Endocrine Abstracts

Introduction: Pituitary ACTH-dependent Cushing’s syndrome (CS) is a condition characterized by an overproduction of cortisol due to pituitary adenoma which infers high morbidity and mortality. Transsphenoidal surgery (TSS) is the first-line therapy of an ACTH-secreting pituitary adenoma. But, even after surgical resection of the adenoma, up to 50% of cases may develop a recurrence of the disease.

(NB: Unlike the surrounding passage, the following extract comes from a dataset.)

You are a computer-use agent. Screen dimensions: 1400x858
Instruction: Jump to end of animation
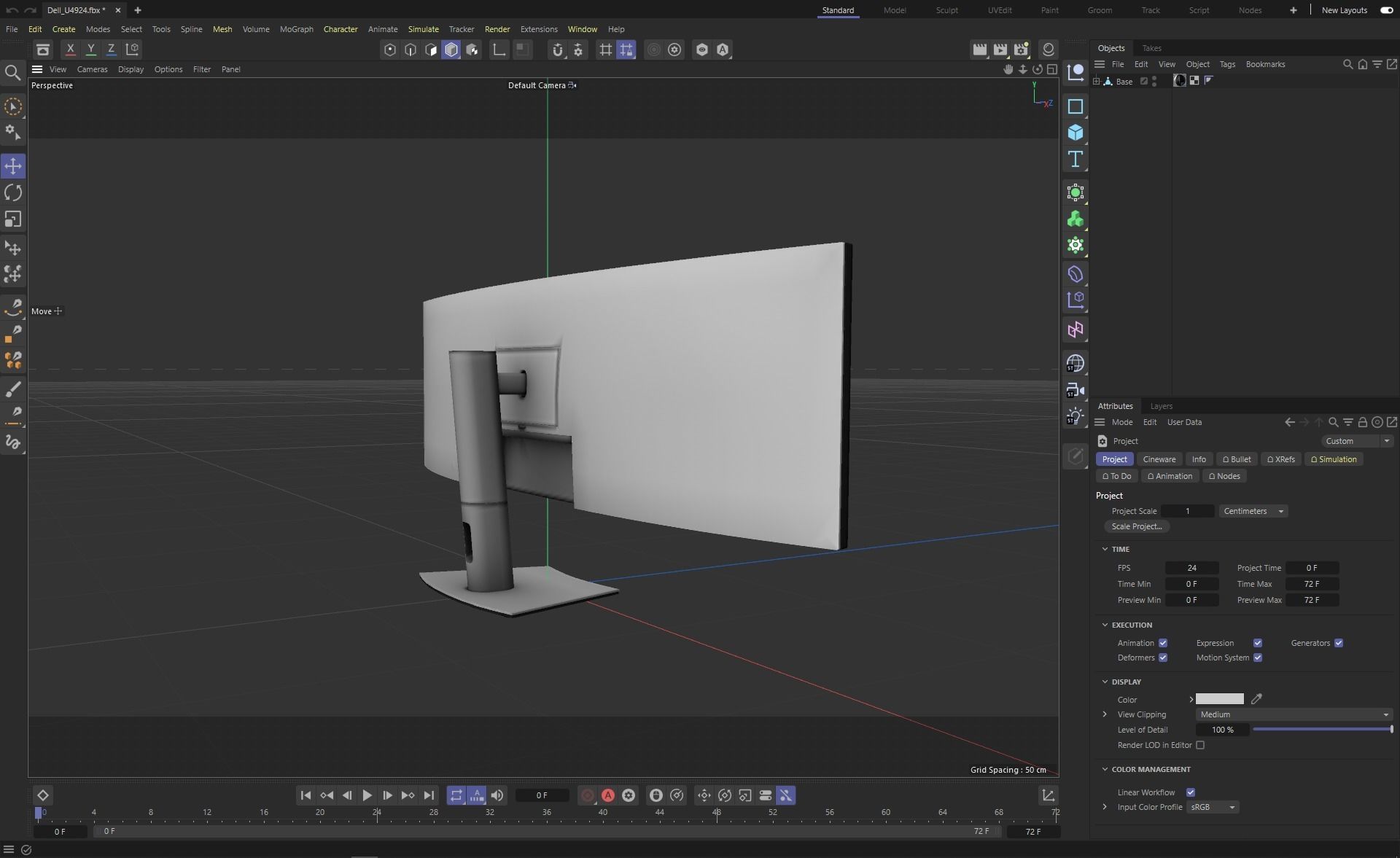pyautogui.click(x=429, y=795)
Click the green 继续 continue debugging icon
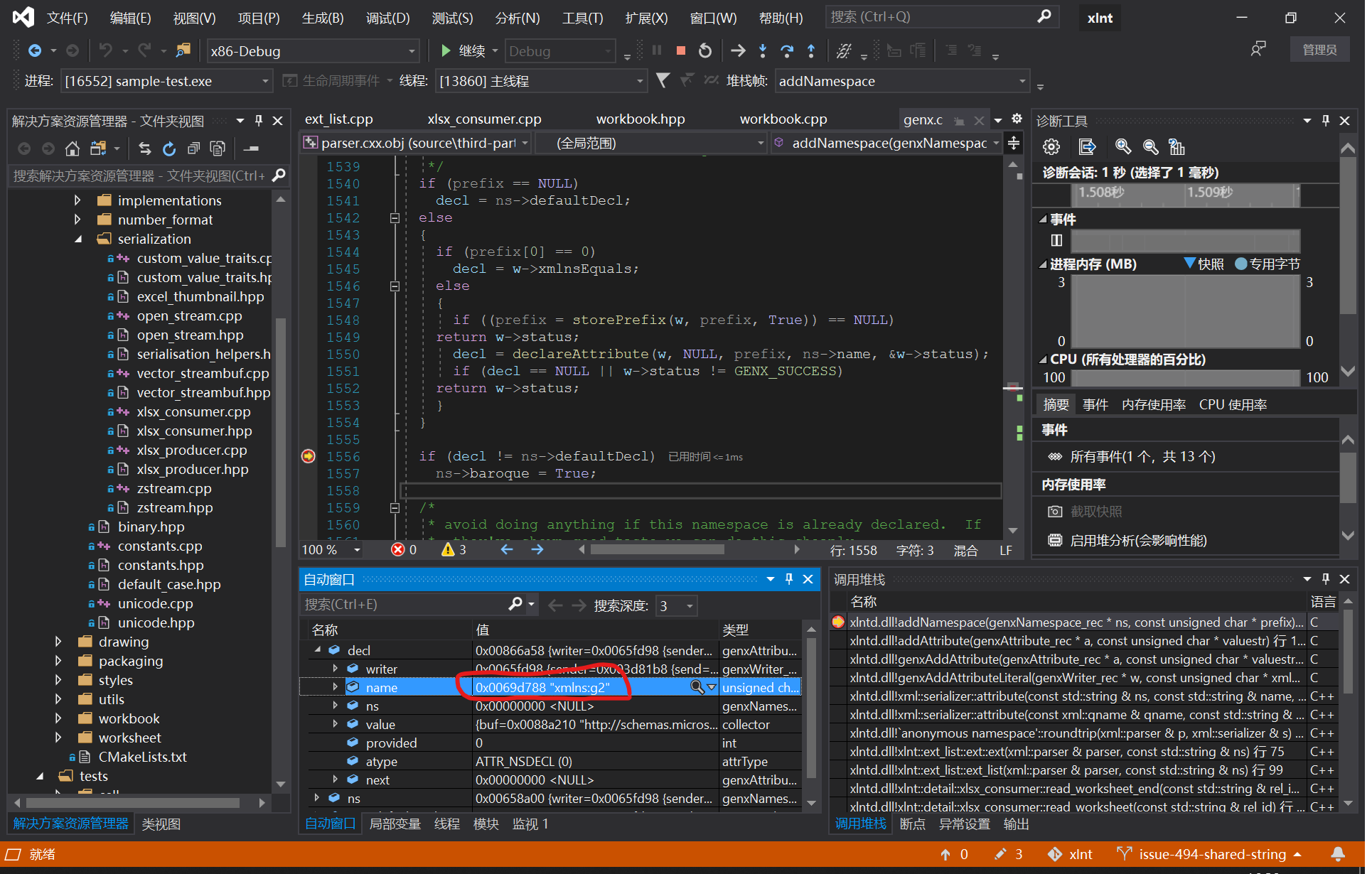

Case presentation: A woman, 32 year-old, developed recurrent Cushing’s disease after 6 years remission following TSS for a pituitary microadenoma. The first clinical symptoms appeared at the age of 26 after the pregnancy and birth (cycle disorder, obesity, weight gain by 15 kg, depression). According to medical history: mean 24-hour UFC was 652 719 ng/24 h, Serum cortisol was not suppressed after low-dose dexamethasone suppression testing (191 ng/ml), but was suppressed (28.3 ng/ml) during high-dose dexamethasone testing, Cortisol stimulation after CRF 225 ng/ml basally, maximum 284 ng/ml, ACTH 56.2 pg/ml, after CRF 112 pg/ml, respectively. These results suggested ACTH-dependent CS, underwent TSS. Histopathologic examination confirmed the diagnosis of pituitary adenoma with positive ACTH immunostaining. In the postoperative period there was clinical and laboratory remission, symptoms regressed, weight decreased. She got pregnant in a 2 and 5 years after the surgery, which ended with term deliveries, without complications. A year later, in the postpartum period, clinical signs of hypercortisolism accompanied moon face, and buffalo hump without purple striae, increased weight gain of 10 kg, headaches, and depression. Clinical examination revealed central obesity, moon face, body mass index (BMI) 29.7 kg/m², BP 150/90 mm Hg. A laboratory analysis showed: morning serum cortisol was 530 nmol/l (normal: 171–536 nmol/l), late-night salivary cortisol (LNSC) – 23.1 nmol/l (ref less than 7.56 nmol/l); plasma ACTH was 73.01 pg/ml (normal: 7.2–63.30 pg/ml). Persistent hypercortisolism continued for 7 years. MRI pituitary: no signs of adenoma, but recurrence of ACTH-dependent Cushing’s syndrome was confirmed by CRH stimulation test, inferior petrosal sinus sampling (IPSS) and transnasal adenomectomy was performed. Histopathological examination – microadenoma with positive ACTH immunostaining. In the postoperative period no signs of Cushing.

Conclusion: In this case, pregnancy was a factor of debut and a recurrence of ACTH dependent Cushing’s syndrome.